A subtitle should offer the potential reader a glimpse of what they are likely to get out of your book. It is more copy than content. There are some tried and true formats: a countdown like “3 Ways the Universe Could Work to Add Meaning to Life;” a DIY call to action like “How to Align to Universal Meaning Through Flow or Mindfulness;” or stating the audience and the benefit directly (with some irony) and unabashadly like, “A Skeptic’s Guide to a Loving Cosmos.”


It helps to have creative friends who have a) read your book and 2) like a cleaver turn of phrase. You spring ideas on them, like “what do you think about a reprise to The Hitchhiker’s Guide to the Galaxy’s concept of The Answer to Life, the Universe, and Everything…” and see what sticks (or what metaphors get mixed in the process). This is a fun way to give your beta readers something to contribute to the writing process.


The subtitle is the pluckiest piece of writing and rewriting. Creativity is the order of the day. As the author, you want to give the reader a reason to believe that the rest of the writing will speak to them like these few words and challenge them like this brief opening idea.


I am not sure how you could write a subtitle early on and stick with it to the end, it seems like the cheery on top. I also understand the publisher’s desire to begin the branding of the book with their own flare for associating your book with the market. This time around, as a self-publishing author, I invested effort late and just with my beta readers and friends.


The subtitle is the pluckiest piece of writing and rewriting. Creativity is the order of the day.

I like what we came up with. Meaning in the Multiverse was written by me, for people like me–people whose scientific disposition makes them skeptical of spurious claims. However, awe and appreciation for mystery infects even the most skeptical. Don’t think so? What of the reverence the scientist has for future discoveries, not those of a mere generation hence, but the untold wonders to be discovered when scientific inquiry is longer than religious inability? Science and the spinoff technologies three thousand years into the future will be more magical than our five hundred years of starter science would seem to someone from the Paleolithic.


And one of those discoveries could be of a loving universe. This could come about in many ways. Our study of our own mind and of consciousness may well discover what Thomas Nagel deemed a neutral interlocutor–something responsible for the emergence of consciousness from neural activity–something like a many-minds theory of consciousness. Or, with greater understanding of quantum computation, we could discover an optimization computation running across parallel universes, responsible for directing our scientific inquiry or conscious experience for universal purpose.

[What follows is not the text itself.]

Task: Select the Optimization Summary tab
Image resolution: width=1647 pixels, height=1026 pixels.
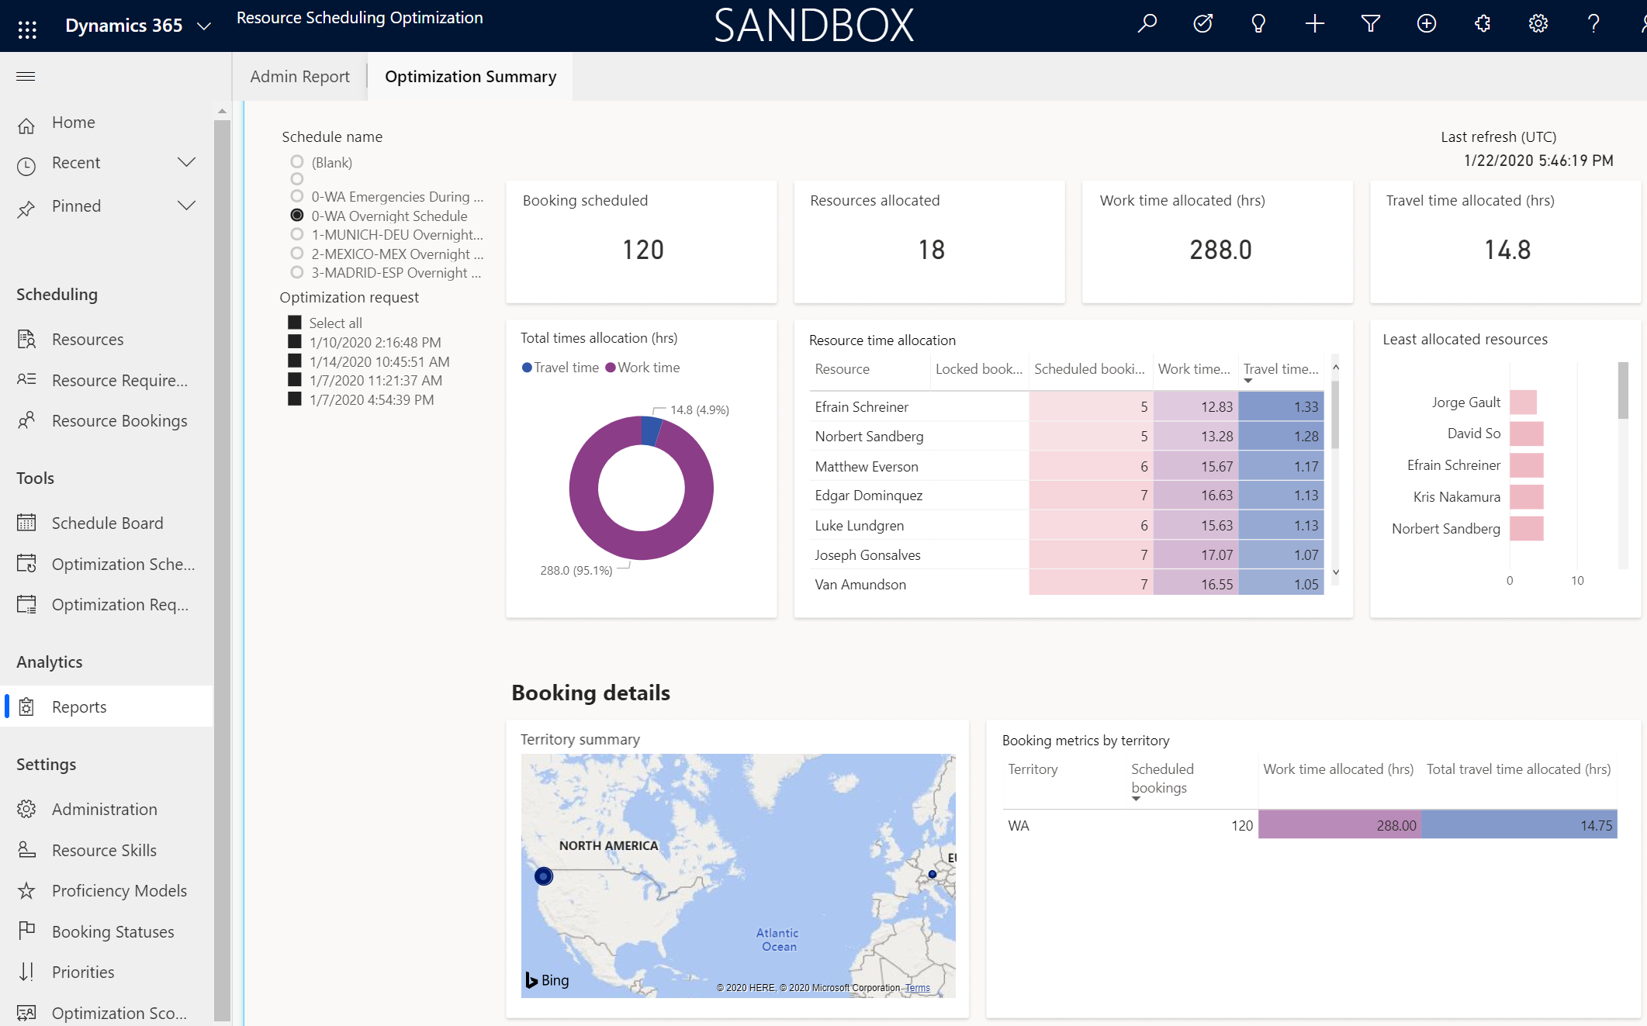Action: pos(471,74)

In essence, we could find that what we framed as a cosmos of “point” particles was actually a complex quantum computer running parallel processes on our experience and on existence. We could find that consciousness, like the flow of time, is best understood considering interference from other conscious entities in a parallel-psychic multiverse.

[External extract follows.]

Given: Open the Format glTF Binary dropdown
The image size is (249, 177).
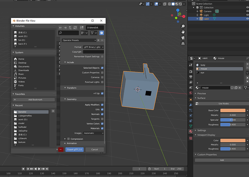Looking at the screenshot, I should [x=93, y=47].
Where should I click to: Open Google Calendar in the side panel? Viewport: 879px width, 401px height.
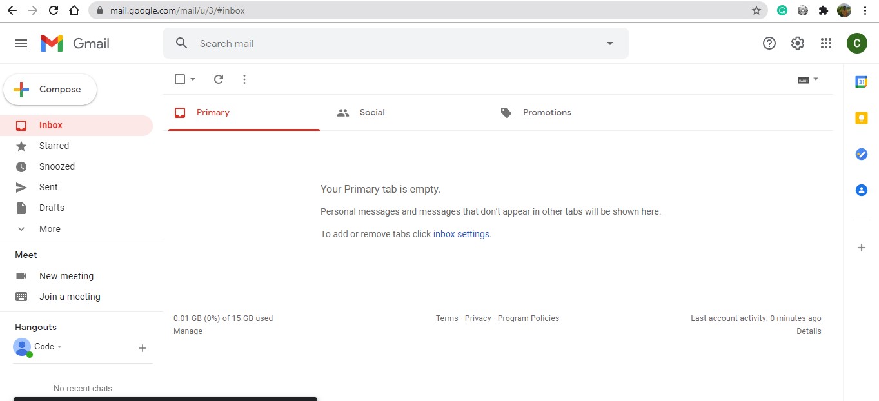[861, 82]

Tomorrow’s science will no doubt investigate some of these speculations. Quantum computational neuroscience is likely to have more ability to understand the nature of consciousness than any mode of inquiry yet imagined. Many-worlds conceptions of more than just the interference of wavefunctions should be investigated as mechanisms to explain other physical laws as well as computational and mental mechanisms.

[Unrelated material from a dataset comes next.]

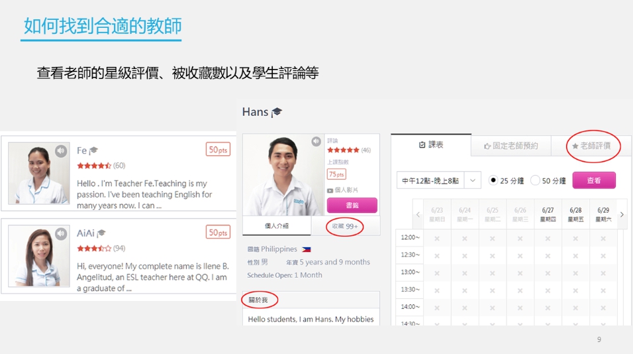Go to next week in schedule
633x354 pixels.
[622, 215]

Our make-believe stories of gods and goddesses and our delineation of a personal meaning separate from all other parts of existence fail to appreciate the awesomeness of our universe, framing it as a collection of things and their reactions. I am more skeptical of this framing than I am of one that places the computation as the fundamental component of a dynamic multiverse. In this frame, even a skeptic can convince themselves that an optimization routine is possible and persuassion toward adherence to its outcomes is the act of a loving entity.


This is the challenge my subtitle sets.